Sebaiknya, kata Eddy, instrumen ini bisa dimainkan dengan melihat situasi dan kondisi dari industri hari ini. Karena saat ini industri kelapa sawit tengah berada dalam keadaan yang cukup menantang. Itu karena produktivitas dan tingkat produksi komoditas tersebut cenderung stagnan.
Selain itu, harga sawit produksi Indonesia juga dinilai kurang kompetitif dibanding negara lain. Bahkan karena harga kelapa sawit yang terbilang tinggi, Tiongkok sebagai importir sawit terbesar dari Indonesia kini mulai beralih ke jenis minyak nabati lain yang harganya lebih murah.

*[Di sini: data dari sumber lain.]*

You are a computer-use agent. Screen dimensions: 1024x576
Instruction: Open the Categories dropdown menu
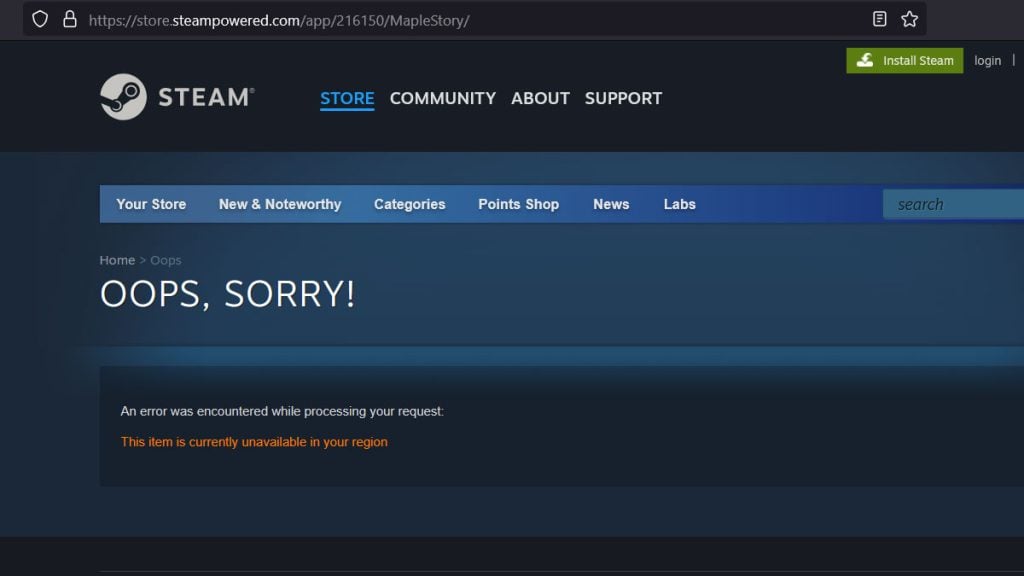point(409,204)
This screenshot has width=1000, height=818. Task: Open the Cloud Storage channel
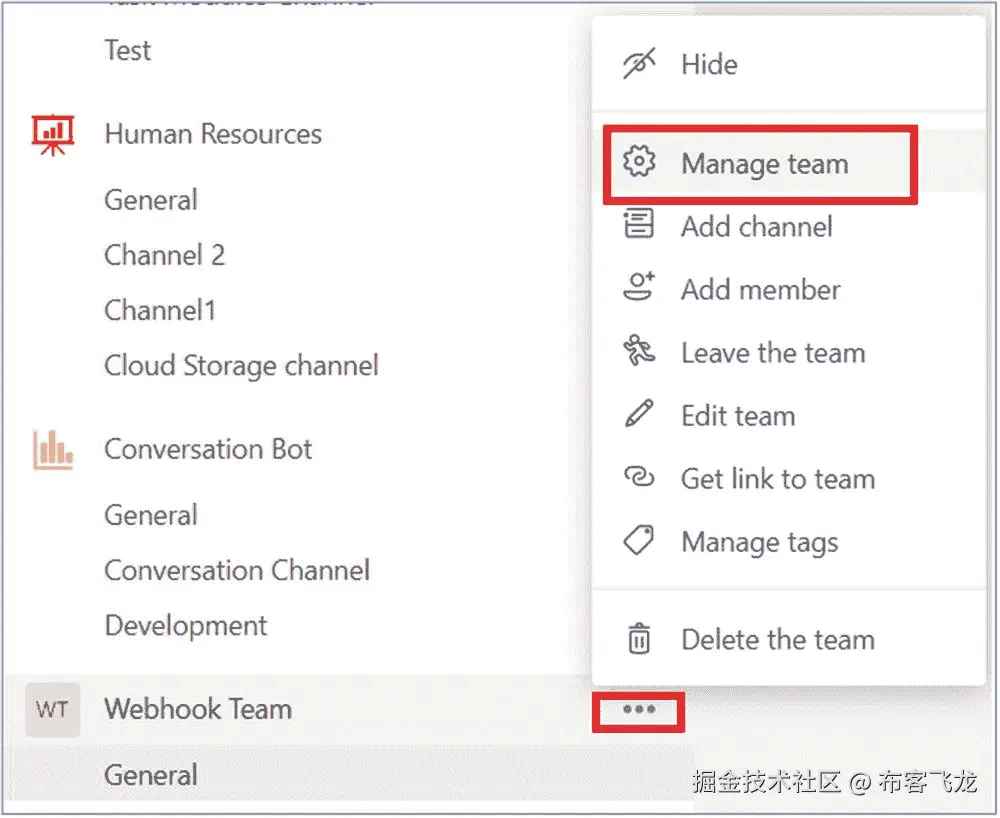coord(241,365)
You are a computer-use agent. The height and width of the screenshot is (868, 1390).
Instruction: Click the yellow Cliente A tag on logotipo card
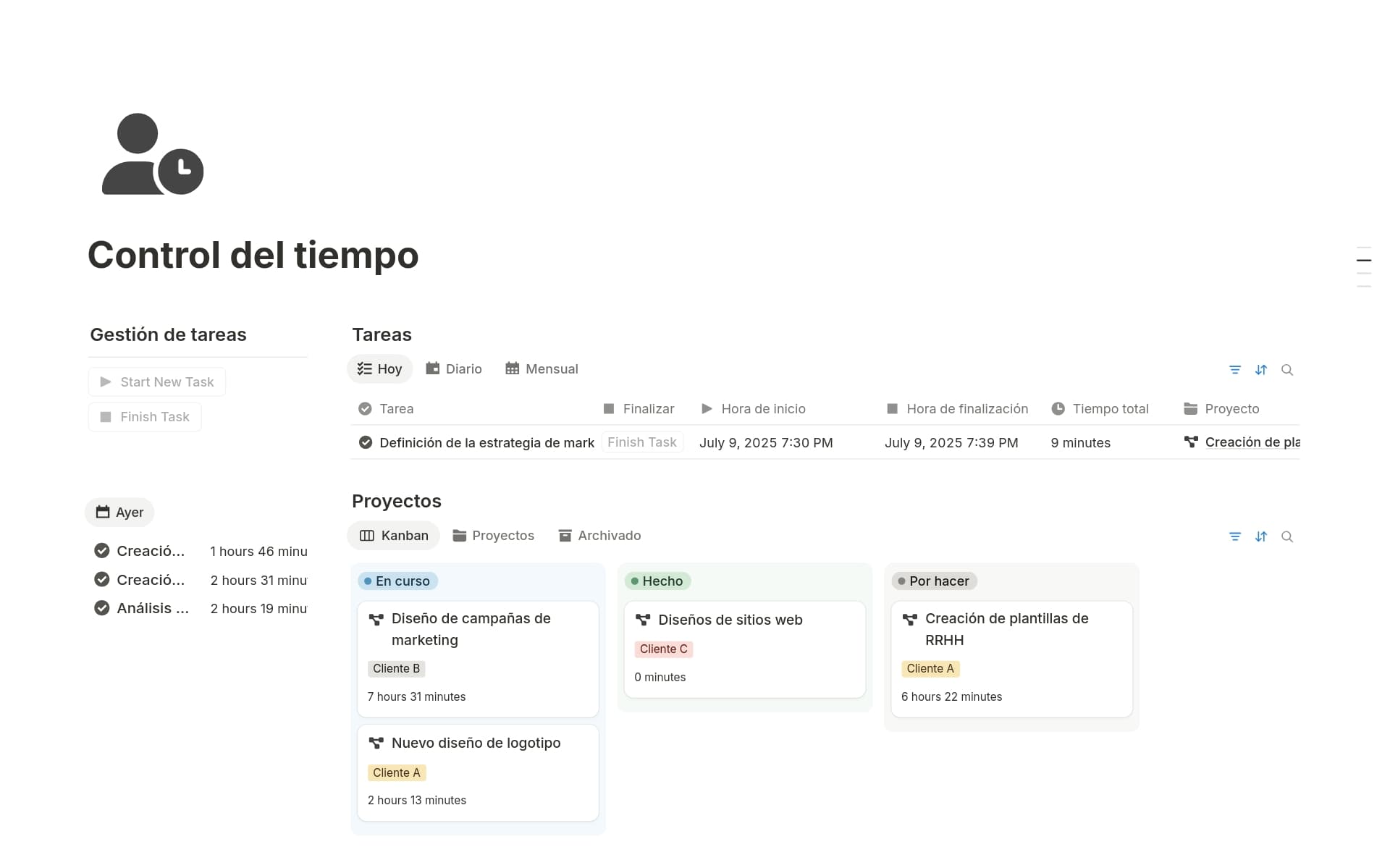(x=396, y=773)
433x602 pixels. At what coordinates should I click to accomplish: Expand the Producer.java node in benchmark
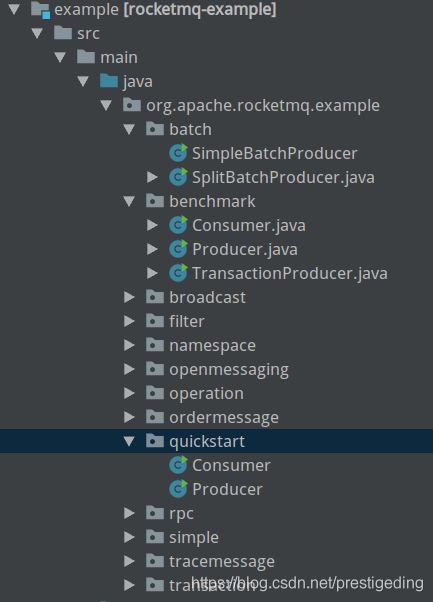[152, 249]
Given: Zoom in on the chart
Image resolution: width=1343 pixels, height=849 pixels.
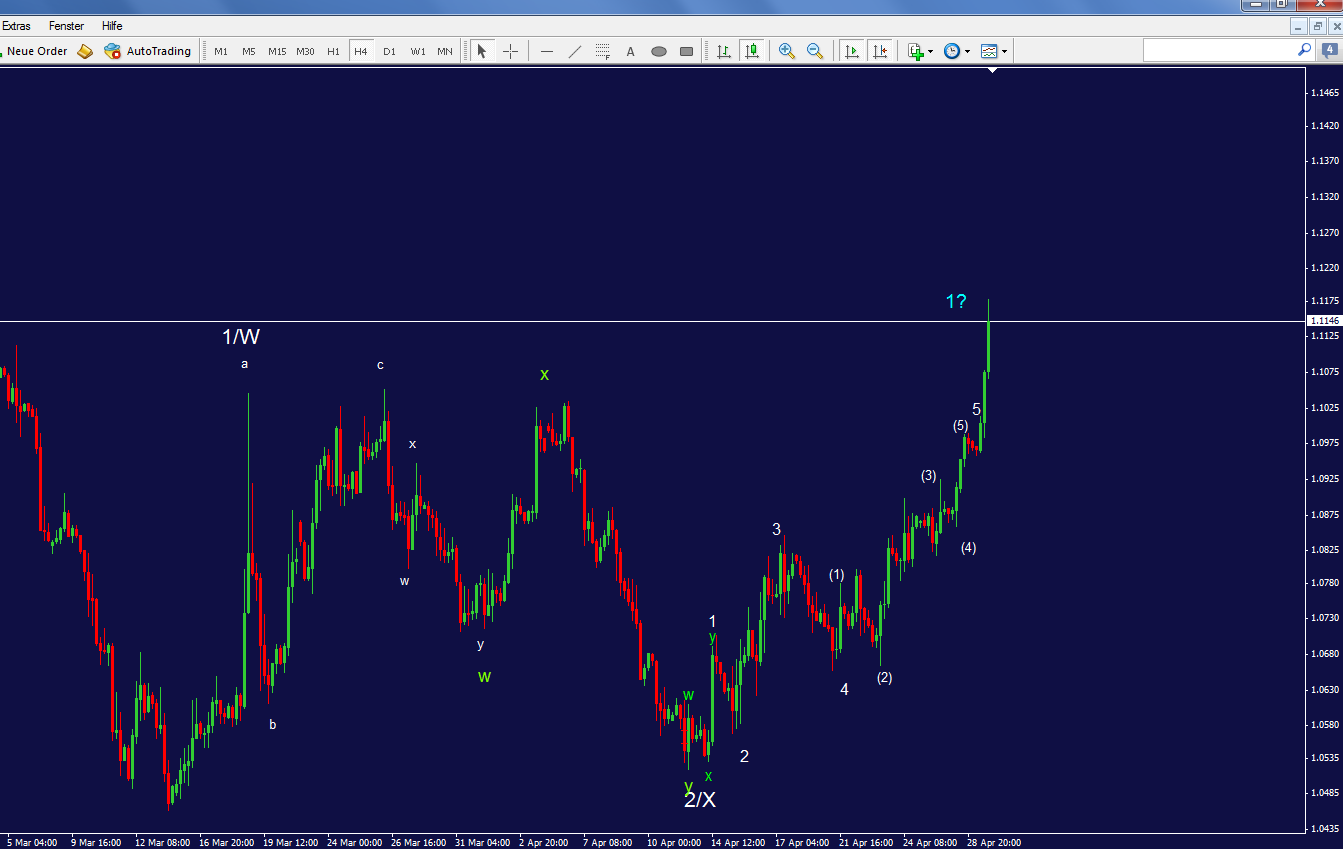Looking at the screenshot, I should [786, 51].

"Kadin Tiongkok itu mengatakan minyak sawit harganya jauh lebih mahal dibanding minyak dari bunga matahari sehingga terjadi pengurangan impor dari kita," jelas Eddy.

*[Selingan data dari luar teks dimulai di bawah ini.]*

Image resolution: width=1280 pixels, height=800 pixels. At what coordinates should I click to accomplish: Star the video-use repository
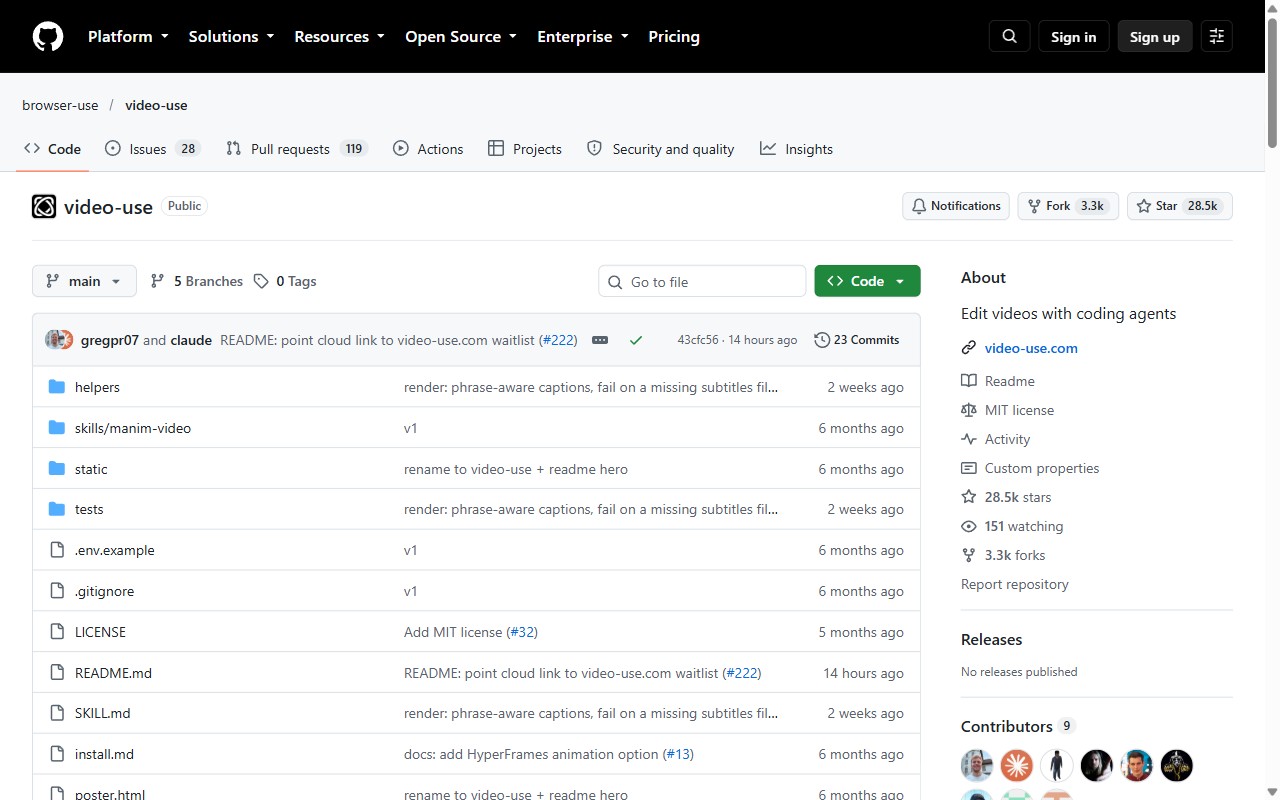(x=1179, y=206)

Karena itu, GAPKI mendorong pemerintah untuk bisa menimbang kebijakan fiskal yang tepat bagi industri sawit. Ketika harga dan kinerja industri sawit nasional dalam situasi yang baik, pungutan pajak dinilai relevan. Tapi sebaliknya, jika dalam situasi dan kondisi seperti sekarang ini, pungutan yang berlaku justru menjadi beban tambahan bagi pelaku industri sawit.

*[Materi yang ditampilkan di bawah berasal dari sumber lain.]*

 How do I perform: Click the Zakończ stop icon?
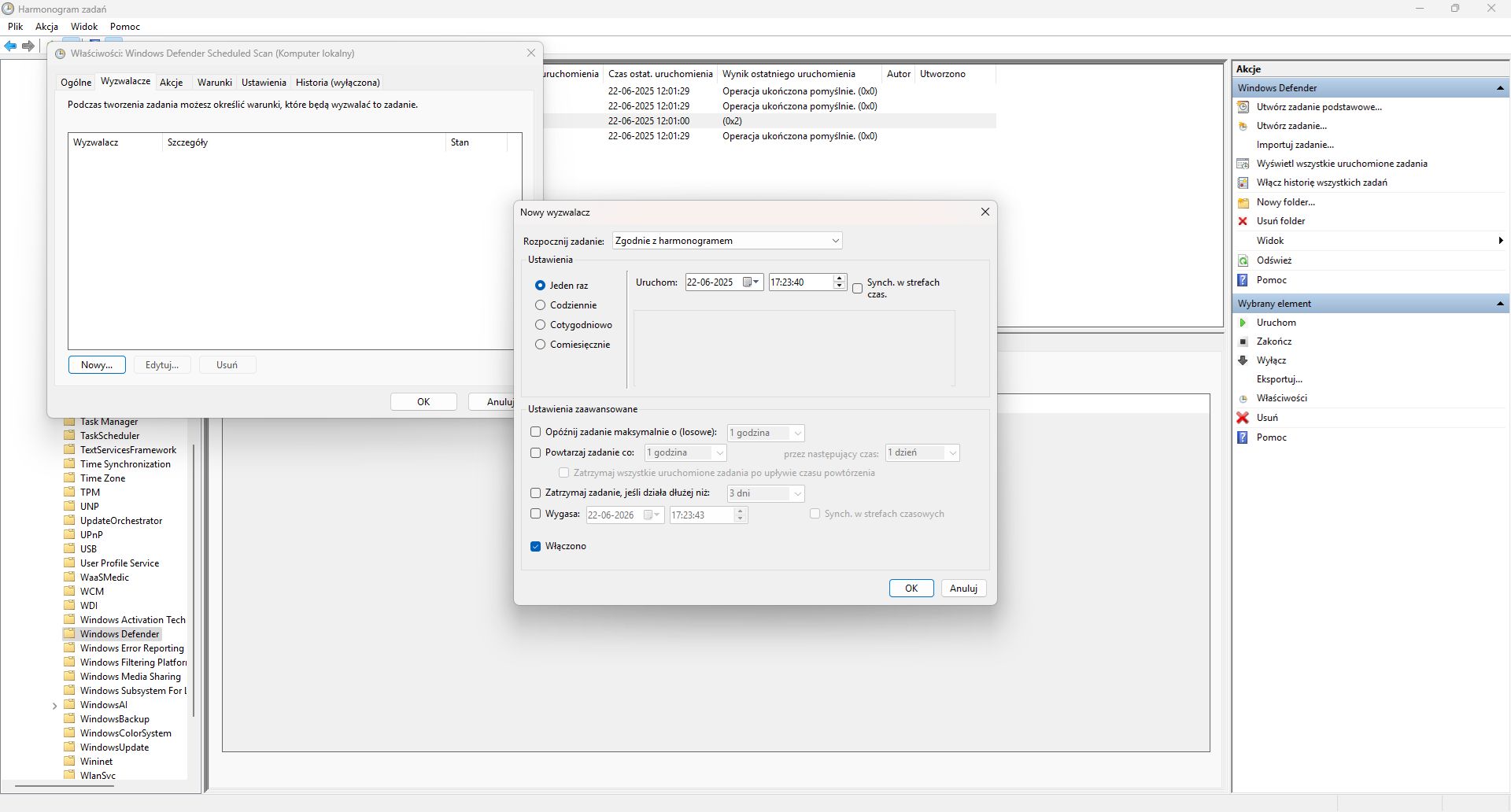[x=1243, y=341]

"Itu harus dilihat karena minyak sawit ini bukan satu-satunya minyak nabati dunia. Masih ada 67 persen minyak nabati lain," terang Eddy.
Dari sisi fiskal, Kemenkeu sudah memberikan sejumlah fasilitas di bidang perpajakan guna menjaga keberlangsungan industri sawit dalam negeri. Industri sawit sampai saat ini masih dapat menikmati tax allowance seperti yang diatur dalam Peraturan Pemerintah Nomor 78/2019 tentang Fasilitas Pajak Penghasilan untuk Penanaman Modal di Bidang-Bidang Usaha Tertentu dan/atau di Daerah-Daerah Tertentu.
Lalu, pemerintah juga memberikan fasilitas pembebasan bea masuk seperti yang diatur dalam Peraturan Menteri Keuangan (PMK) Nomor 176/PMK0.11/2009 juncto PMK Nomor 188/PMK.010/2015. Dari dua beleid itu, industri sawit memperoleh pembebasan bea masuk mesin atau peralatan dan pembebasan bea masuk bahan baku untuk produksi.
Selain itu, industri sawit juga dapat memperoleh fasilitas kemudahan impor tujuan ekspor (KITE) dan fasilitas kawasan berikat untuk mendukung ekspor. Terkait dengan kawasan berikat, PMK Nomor 131 memungkinkan pelaku industri sawit mendapatkan penangguhan bea masuk dan baru ditagih ketika memang masuk ke kawasan pabean Indonesia lainnya yang kemudian bisa diberikan penagihan.
"Dikenakan penagihan apabila memang masuk. Tetapi ketika orientasinya ekspor, maka itu dapat diberikan penangguhan bea masuk dan diberikan pembebasan," pungkas Nursidik.